» **REQUIRED TASK**: Copy out the items below verbatim, starting at the line containing "Click the baidu search engine filter field" and ending at the line containing "Click in the", with both of those lines included.

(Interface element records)
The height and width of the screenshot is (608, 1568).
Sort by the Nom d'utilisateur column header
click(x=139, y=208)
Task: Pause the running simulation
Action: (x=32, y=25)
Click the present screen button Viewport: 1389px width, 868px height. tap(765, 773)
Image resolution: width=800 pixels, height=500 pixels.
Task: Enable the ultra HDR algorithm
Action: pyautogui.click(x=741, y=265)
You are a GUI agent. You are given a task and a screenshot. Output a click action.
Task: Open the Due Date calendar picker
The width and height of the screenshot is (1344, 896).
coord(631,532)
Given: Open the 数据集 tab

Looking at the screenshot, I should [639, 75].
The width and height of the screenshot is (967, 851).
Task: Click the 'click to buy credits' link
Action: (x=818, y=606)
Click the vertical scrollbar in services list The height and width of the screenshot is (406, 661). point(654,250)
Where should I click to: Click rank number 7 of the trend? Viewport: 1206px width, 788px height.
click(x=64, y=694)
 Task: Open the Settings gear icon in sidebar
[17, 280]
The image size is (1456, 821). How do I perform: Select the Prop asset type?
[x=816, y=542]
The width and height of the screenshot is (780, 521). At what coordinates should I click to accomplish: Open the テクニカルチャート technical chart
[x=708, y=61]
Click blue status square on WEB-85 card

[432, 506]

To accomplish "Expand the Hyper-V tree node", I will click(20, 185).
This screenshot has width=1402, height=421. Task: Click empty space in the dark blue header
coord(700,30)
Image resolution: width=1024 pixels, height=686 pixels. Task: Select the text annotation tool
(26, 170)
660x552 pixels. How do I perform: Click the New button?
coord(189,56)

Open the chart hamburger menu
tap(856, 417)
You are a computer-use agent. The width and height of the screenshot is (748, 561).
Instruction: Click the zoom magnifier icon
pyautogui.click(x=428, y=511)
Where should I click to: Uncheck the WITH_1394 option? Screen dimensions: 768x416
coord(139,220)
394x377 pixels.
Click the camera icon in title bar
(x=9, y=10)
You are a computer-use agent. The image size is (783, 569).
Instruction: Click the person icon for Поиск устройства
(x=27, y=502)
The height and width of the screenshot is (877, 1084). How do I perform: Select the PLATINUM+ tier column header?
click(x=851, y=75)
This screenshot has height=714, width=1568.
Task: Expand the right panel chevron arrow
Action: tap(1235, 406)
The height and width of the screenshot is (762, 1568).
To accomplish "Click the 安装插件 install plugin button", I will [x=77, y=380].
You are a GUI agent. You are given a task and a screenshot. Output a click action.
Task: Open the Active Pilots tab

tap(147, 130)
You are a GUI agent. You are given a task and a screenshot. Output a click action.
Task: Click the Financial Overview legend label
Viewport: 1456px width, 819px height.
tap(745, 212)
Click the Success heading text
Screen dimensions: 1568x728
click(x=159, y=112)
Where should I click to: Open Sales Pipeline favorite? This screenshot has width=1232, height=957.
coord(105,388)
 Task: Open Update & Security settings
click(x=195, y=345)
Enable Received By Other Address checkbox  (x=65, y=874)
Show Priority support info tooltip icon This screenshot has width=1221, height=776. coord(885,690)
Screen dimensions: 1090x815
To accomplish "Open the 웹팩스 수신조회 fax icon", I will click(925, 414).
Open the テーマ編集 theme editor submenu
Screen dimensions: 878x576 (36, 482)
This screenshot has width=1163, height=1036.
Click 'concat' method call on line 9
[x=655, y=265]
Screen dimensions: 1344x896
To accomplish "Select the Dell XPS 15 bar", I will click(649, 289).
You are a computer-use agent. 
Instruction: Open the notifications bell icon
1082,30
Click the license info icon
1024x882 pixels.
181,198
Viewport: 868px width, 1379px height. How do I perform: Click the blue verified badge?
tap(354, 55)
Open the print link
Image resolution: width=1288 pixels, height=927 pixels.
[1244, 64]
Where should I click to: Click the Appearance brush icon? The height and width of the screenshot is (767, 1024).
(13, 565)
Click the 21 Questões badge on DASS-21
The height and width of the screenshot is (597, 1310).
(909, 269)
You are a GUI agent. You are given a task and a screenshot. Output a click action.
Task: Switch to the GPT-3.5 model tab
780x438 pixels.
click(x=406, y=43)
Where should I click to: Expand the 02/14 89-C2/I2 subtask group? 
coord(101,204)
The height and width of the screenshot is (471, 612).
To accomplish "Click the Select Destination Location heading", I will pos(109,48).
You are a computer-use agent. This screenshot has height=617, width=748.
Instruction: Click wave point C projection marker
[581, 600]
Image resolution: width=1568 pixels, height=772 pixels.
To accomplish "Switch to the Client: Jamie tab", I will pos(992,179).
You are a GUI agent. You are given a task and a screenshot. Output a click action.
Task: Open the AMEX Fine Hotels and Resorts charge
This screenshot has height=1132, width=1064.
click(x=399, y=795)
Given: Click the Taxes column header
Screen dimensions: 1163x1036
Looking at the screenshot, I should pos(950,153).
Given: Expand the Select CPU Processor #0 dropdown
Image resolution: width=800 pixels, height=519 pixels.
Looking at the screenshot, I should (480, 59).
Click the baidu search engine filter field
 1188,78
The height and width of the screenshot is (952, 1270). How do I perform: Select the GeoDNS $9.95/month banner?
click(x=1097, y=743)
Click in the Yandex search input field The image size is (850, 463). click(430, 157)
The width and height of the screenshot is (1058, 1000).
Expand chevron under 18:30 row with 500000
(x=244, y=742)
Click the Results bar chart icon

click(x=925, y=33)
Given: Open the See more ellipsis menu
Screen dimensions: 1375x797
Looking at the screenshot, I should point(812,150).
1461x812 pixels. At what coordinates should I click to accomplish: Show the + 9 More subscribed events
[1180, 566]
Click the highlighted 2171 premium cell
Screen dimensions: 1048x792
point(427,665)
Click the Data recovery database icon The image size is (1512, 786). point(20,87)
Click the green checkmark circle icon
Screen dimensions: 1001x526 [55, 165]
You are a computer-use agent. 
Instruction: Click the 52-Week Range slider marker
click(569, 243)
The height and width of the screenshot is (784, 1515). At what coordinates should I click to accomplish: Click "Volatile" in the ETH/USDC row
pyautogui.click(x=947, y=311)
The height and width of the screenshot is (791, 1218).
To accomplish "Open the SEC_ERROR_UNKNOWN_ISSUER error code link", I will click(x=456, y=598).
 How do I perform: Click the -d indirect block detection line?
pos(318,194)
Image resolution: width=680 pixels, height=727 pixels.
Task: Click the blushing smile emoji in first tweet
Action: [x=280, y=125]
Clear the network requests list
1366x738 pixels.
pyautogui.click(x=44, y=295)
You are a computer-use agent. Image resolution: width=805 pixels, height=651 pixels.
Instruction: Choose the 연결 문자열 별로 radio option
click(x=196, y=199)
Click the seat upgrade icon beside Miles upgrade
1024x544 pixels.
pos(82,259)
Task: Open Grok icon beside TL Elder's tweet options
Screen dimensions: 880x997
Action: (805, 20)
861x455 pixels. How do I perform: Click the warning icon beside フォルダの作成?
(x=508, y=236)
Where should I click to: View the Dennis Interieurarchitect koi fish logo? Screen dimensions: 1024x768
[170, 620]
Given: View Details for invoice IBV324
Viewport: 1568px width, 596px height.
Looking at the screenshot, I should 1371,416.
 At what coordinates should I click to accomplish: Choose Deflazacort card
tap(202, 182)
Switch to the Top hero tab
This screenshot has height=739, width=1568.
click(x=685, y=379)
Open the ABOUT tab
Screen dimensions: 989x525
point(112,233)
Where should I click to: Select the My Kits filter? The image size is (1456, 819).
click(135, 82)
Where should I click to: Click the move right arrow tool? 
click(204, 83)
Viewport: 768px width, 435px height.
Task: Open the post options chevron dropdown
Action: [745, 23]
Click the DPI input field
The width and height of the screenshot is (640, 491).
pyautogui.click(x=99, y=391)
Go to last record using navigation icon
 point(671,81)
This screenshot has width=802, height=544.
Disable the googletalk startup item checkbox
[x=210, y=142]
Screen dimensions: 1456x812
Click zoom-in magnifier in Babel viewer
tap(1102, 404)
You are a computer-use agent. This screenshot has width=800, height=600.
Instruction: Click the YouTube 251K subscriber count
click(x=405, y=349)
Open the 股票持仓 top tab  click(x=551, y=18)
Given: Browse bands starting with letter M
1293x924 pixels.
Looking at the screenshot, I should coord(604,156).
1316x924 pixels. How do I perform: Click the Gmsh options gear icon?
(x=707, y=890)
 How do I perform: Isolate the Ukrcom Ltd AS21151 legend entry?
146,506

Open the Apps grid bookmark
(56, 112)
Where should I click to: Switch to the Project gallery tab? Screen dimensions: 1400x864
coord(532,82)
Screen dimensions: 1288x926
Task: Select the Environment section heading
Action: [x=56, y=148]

» **FINAL RESULT**:
Click the baidu search engine filter field
 1188,78
The height and width of the screenshot is (952, 1270). How do I perform: Select the GeoDNS $9.95/month banner?
click(x=1097, y=743)
Click in the Yandex search input field The image size is (850, 463). click(430, 157)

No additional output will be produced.